The traditional approach to innovation in the automotive industry is based on a development and banking method, so that innovations can be 'pulled off the shelf' when needed. However, this does not necessarily achieve linkage with customer- and market-driven product concepts. Also there is no guarantee that the right innovations will be available at the right time. Moreover, increasing reliance on outsourcing means that suppliers will more and more be expected to take over this development and banking activity with no guarantee that the developments will ever be used.

A possible solution to this problem lies in developing a long-term customer-driven product plan and synchronising this with a long-term customer-driven technology component plan. Both plans would use the techniques of co-creating with customers to help formulate more detailed development plans, that would be focused on setting up a development schedule to introduce the right innovations into the right products at the appropriate time.

Small firms working lower down the supply chain, that have yet to transform their new product development processes successfully to reduce costs and time to market and to improve productivity and quality, need rapidly to implement the modern techniques that are now normal practice in the industry. For these companies a fast change to achieve a major transformation of their new product development processes is becoming urgent.

Some technologies that will be used by the larger automotive firms will also have to be implemented by smaller companies if they wish to retain their customer base. These technologies include international information technology standards and computer-supported collaborative working technologies, both of which will bring significant benefits in terms of time savings and cost reductions.

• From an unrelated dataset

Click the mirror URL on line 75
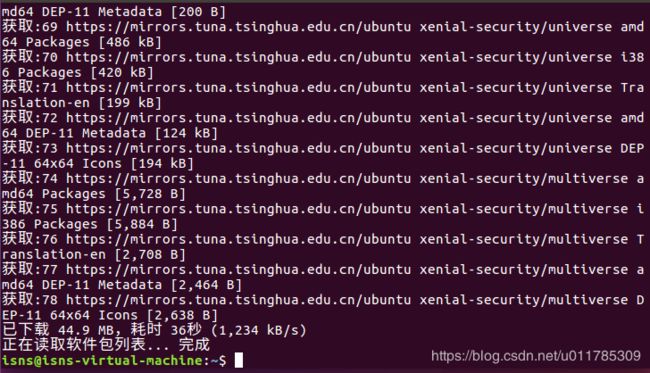650x373 pixels. pos(239,209)
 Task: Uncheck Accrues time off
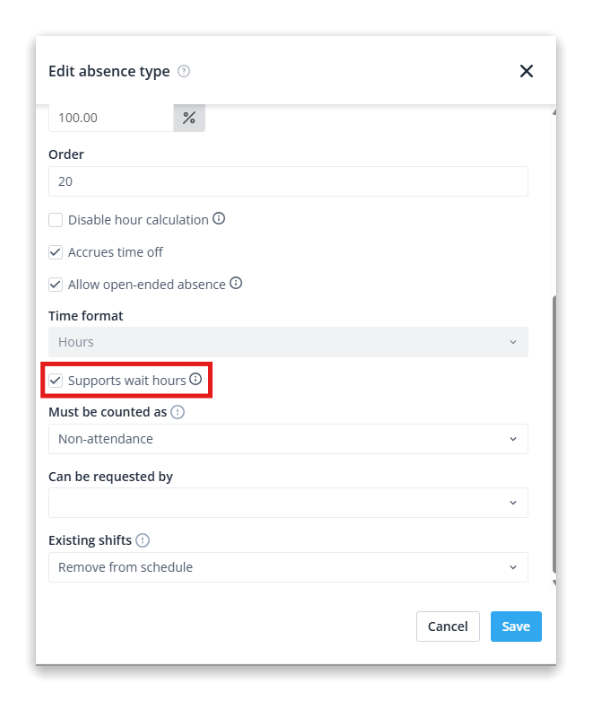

Smaller firms are faced with new opportunities to become global suppliers by acting through global networks of co-operating firms, based on coalitions of complementary core competencies supported by information and communication technologies.

New information and communications technologies, combined with new materials and design concepts, open up possibilities to undertake styling and dimensional changes to vehicles. These new technologies and techniques will enable the development of mass customisation capabilities - the ability to customise cars to individual requirements without significant cost penalties.

Market turbulence will become increasingly an issue for companies in the years ahead. As a result, radically different new product development practices will be required. These will provide agile capabilities - the ability to deal with, and thrive in, a business environment characterised by change, uncertainty and unpredictability.

Increasing environmental concerns may lead car manufactures in the not too distant future to re-evaluate their purpose. Instead of supplying customers with partial solutions based on goods such as cars, they may consider offering total solutions. These will be based on offering a mixture of goods and services, individually customised and continuously reconfigured in response to each customer's rapidly changing transport and communication needs. This approach may well be based on an environmental paradigm of managed consumption.